| Lc 15, 1-10 |
Antonio
era consciente de que su hijo, el que ocupaba el quinto lugar, necesitaba más
atención y cuidado que los otros. No se trataba de medir el amor, sino de
atender a la necesidad que pudiera tener cada uno.
Julio
era el penúltimo hijo del matrimonio de Antonio y Encarna y, aunque
aparentemente no presentaba ninguna diferencia con sus hermanos, su
comportamiento resultaba algo extraño. Daba la sensación de que no correspondía
a la educación que sus padres trataban de darle.
—¿A
dónde vas? —le preguntó su madre, algo preocupada.
—A
dar una vuelta con los amigos —respondió Julio. Su mirada dibujó una extraña
complicidad, como queriendo ocultar algo.
—No
vengas tarde —le dijo su madre—. Sabes que sobre las ocho cenamos todos.
—De acuerdo, estaré a esa hora —contestó Julio.
Era
un día de fiesta. La tertulia estaba animada. Se había formado un careo sobre
la educación y la obediencia de los hijos. En ese momento tenía la palabra
Pedro.
—Creo
que se está perdiendo el respeto a los padres. Cada día se oyen más casos de
desobediencia y abandono familiar.
—No
le echemos toda la culpa a los hijos —respondió otro—. También los padres, a
veces, no saben estar a la altura de la situación. Quizás, sin darse cuenta,
presionan demasiado a los hijos.
—Nadie
tiene toda la razón —intervino Manuel—. Unas veces son los padres y otras los
hijos. Hay que buscar…
En
ese instante se oyó un ruido, casi un lamento. Unos padres, cansados de buscar
y con expresión desesperada, se sentaron en la terraza. Pidieron agua, pues la
señora estaba angustiada y con síntomas de fatiga.
Santiago,
que había escuchado y presenciado la escena, acudió con prontitud con una
botella de agua.
—Tome, señora, beba y tranquilícese. ¿Qué le ocurre?
—Son
casi las nueve de la noche —dijo Encarna angustiada— y no tengo noticias de mi
hijo.
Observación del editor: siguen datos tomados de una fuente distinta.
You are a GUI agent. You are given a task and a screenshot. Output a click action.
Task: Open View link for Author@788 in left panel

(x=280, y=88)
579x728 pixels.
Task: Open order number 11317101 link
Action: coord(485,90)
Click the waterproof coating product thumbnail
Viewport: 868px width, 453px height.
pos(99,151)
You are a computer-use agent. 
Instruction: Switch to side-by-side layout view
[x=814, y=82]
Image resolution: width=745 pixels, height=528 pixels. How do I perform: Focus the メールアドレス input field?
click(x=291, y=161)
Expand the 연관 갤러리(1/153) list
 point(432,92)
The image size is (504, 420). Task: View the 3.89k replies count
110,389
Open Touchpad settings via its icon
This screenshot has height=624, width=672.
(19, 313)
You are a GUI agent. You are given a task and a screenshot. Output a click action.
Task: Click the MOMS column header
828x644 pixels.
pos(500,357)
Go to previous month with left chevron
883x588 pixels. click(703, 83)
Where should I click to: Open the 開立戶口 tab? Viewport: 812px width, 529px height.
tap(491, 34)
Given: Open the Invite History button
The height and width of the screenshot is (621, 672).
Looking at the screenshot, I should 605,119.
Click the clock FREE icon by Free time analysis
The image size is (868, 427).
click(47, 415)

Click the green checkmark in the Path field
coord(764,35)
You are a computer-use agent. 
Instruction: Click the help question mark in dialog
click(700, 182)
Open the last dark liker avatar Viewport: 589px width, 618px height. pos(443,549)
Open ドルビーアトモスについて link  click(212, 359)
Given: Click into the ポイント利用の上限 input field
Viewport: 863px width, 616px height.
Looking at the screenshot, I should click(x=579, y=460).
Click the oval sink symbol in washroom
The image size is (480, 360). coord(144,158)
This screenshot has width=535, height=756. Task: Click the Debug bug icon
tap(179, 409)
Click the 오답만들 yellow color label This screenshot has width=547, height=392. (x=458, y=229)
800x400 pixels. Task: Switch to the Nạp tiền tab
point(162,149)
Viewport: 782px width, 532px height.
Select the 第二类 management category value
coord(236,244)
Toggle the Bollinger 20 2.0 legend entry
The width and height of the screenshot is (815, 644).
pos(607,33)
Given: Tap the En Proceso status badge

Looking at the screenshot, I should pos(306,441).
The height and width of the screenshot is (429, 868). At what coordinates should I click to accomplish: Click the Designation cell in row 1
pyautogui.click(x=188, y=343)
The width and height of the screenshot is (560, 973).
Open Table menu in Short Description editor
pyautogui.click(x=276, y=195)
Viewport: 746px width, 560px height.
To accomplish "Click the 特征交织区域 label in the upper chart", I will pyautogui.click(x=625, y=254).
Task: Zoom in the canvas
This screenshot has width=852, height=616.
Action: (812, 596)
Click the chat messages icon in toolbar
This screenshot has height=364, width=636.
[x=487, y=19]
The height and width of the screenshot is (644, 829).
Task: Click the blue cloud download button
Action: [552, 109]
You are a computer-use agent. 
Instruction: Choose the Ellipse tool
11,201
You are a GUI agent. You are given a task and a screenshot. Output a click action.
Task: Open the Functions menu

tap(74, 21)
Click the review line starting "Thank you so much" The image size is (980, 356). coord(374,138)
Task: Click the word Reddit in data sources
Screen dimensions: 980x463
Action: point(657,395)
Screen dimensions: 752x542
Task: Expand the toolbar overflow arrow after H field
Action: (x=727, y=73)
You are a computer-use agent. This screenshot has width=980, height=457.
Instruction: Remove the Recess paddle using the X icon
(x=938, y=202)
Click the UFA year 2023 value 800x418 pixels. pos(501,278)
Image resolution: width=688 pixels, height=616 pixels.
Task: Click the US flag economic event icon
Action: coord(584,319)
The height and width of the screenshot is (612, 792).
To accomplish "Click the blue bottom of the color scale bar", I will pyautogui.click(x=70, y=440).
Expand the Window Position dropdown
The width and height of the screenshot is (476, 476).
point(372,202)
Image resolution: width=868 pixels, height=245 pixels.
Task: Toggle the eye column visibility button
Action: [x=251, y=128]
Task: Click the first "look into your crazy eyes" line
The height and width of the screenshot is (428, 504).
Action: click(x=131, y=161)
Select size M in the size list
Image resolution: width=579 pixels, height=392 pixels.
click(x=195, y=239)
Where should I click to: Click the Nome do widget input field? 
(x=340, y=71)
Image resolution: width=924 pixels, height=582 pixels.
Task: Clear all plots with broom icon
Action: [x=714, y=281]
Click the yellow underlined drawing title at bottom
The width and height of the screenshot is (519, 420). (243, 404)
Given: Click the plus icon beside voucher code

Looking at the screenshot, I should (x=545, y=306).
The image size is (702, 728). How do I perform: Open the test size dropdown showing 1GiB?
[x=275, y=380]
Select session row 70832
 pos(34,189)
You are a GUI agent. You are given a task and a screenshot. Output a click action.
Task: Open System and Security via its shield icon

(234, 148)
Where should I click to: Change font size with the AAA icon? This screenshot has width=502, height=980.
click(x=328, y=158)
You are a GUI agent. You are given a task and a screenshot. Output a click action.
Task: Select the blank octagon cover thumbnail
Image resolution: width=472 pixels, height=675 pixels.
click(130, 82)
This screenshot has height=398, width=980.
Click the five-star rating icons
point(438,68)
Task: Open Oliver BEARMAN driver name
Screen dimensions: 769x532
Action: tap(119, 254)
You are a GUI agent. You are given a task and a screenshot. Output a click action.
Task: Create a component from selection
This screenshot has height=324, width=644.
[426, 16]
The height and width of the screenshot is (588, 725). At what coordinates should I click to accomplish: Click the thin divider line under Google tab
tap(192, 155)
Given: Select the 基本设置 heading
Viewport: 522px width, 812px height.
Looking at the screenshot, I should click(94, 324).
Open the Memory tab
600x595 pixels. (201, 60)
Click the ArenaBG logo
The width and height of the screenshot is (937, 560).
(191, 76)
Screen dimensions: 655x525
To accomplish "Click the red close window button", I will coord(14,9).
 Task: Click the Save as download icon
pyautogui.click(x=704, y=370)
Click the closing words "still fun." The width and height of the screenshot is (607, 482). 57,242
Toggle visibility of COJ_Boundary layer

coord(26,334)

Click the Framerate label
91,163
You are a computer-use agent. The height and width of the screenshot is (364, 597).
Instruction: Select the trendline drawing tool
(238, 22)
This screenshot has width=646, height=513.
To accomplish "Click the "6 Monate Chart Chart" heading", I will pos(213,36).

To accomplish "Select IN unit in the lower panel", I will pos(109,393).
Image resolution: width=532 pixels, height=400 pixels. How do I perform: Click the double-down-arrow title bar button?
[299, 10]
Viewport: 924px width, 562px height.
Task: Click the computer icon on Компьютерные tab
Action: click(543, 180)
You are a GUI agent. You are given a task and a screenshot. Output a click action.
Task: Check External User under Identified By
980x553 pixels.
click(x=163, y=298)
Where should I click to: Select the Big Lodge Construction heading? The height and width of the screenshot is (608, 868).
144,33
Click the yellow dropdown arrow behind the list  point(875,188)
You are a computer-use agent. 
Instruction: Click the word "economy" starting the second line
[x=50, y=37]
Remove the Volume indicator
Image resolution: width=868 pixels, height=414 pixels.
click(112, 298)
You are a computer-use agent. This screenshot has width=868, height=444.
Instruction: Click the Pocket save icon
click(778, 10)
Hoy era un día especial de familia y le esperábamos a las ocho para cenar
todos juntos. A estas horas no sabemos nada de él.
—No
se preocupe —intervino Manuel, tratando de calmar a los padres—. Quizás se haya
entretenido o no haya encontrado cómo regresar.
—No
es eso lo que nos preocupa —respondió Antonio—. Lo que tememos es que Julio,
que a veces actúa de forma extraña, haya hecho alguna locura de las suyas. Nos
tiene acostumbrados a sus imprevistos.
—Comprendo
—admitió Manuel con cara de resignación, pero sugiriendo paciencia.
—Eso
explica nuestra desesperación y angustia, ¿comprenden?
—Sí,
claro, es normal —comentó Manuel—. Pero siempre debemos tener esperanza y
confianza. Jesús nos lo enseña cuando, en Lc 15, 1-10, nos habla del celo de
los padres por los hijos. Dispuestos a todo, los buscan, y cuando los
encuentran, todo se convierte en fiesta y alegría.
En
ese momento sonó el móvil de Antonio. Era su hijo mayor: le avisaba de que
Julio acababa de llegar a casa. Debido a unos atascos, se había atrasado.
La
tertulia se convirtió en una fiesta. Brindaron por el regreso de Julio, y las
caras de alegría y regocijo inundaron la terraza. Hasta Santiago sonreía
alegremente.
De
esta manera podemos entender el amor y el desvelo del Padre por los pobres y
los pecadores, y su alegría desmedida cuando los alivia o los recupera.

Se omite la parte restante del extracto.